Tremendo negocio dejaron los moros a Granada. La Alhambra es, a los ojos del mundo artístico musulmán, el mayor tesoro de su arte y el mayor exponente de cultura mudéjar. Visitarla es una lista de espera interminable en taquilla. Pues las previsiones actuales son de reservar con más de veinte días de antelación.
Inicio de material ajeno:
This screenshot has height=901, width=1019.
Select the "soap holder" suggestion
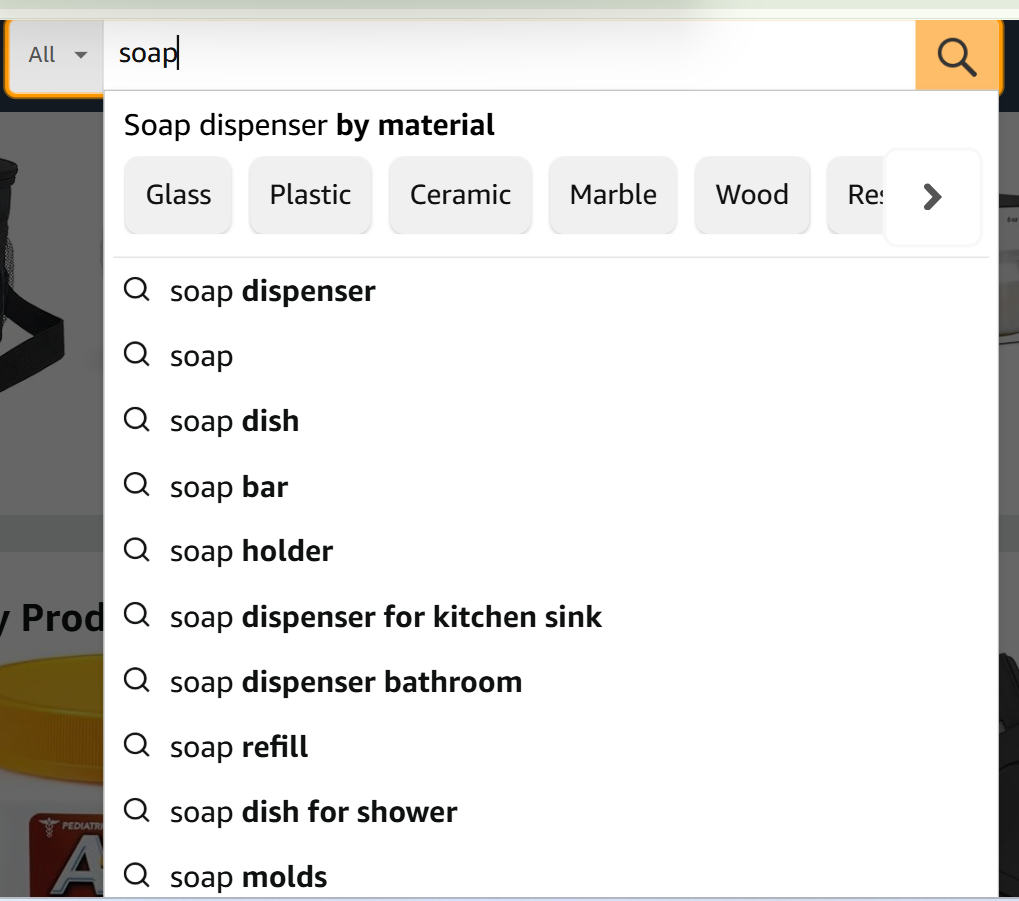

Adiós gracia tuve la suerte de conocerla hace más de veinte años, cuando corrimos el campeonato de mundo de enduro, en los ISDE. Seis días de enduro de Granada, con un equipo del Roque Nublo.

Ante la adversidad, tenacidad y plan B, como tal, enfilamos al Pico de Lanjarón allá arriba en el cielo de la Sierra Nevada. Y tanto que así resplandecía, subir a más de 3.000 m. para encontrarnos con una temporada activa de esquí postcovid. Nos sedujo a subir hasta la parte alta de la estación, para deleitarnos con ese blanco luminoso de las montañas que solo transmite la nieve y el frío.

Y ahora al Albaicín

Al barrio antiguo de Granada. Al de los perfiles y la estampa de la Alhambra opaca en el cerro delante de la sierra, al de las teterías morunas, al de los bares de tapeo interminables, al del fervor religioso que espera bajo un paraguas, que pare de llover para sacar la procesión del redentor, cuánta virtud y tradición se esconde en las iglesias, bajo los tronos. Cuanto sufrimiento bajo las capuchas, cuantas lágrimas en las saetas. Todo el culto de la semana santa. Mueve un carnaval de sensaciones y emociones cautivados con fervor y fe cristiana.

La etapa de hoy sumó 260 kilómetros de auténtico disfrute, las nubes con agua de lluvia, corren hacia Almería, nosotros mañana a Jaén y Córdoba hacia el oeste. Tal vez esta semana de fervor religioso, nos obligue a seguir entusiasmados conociendo un país para comerlo y beberlo. Lleno de contrastes y sol.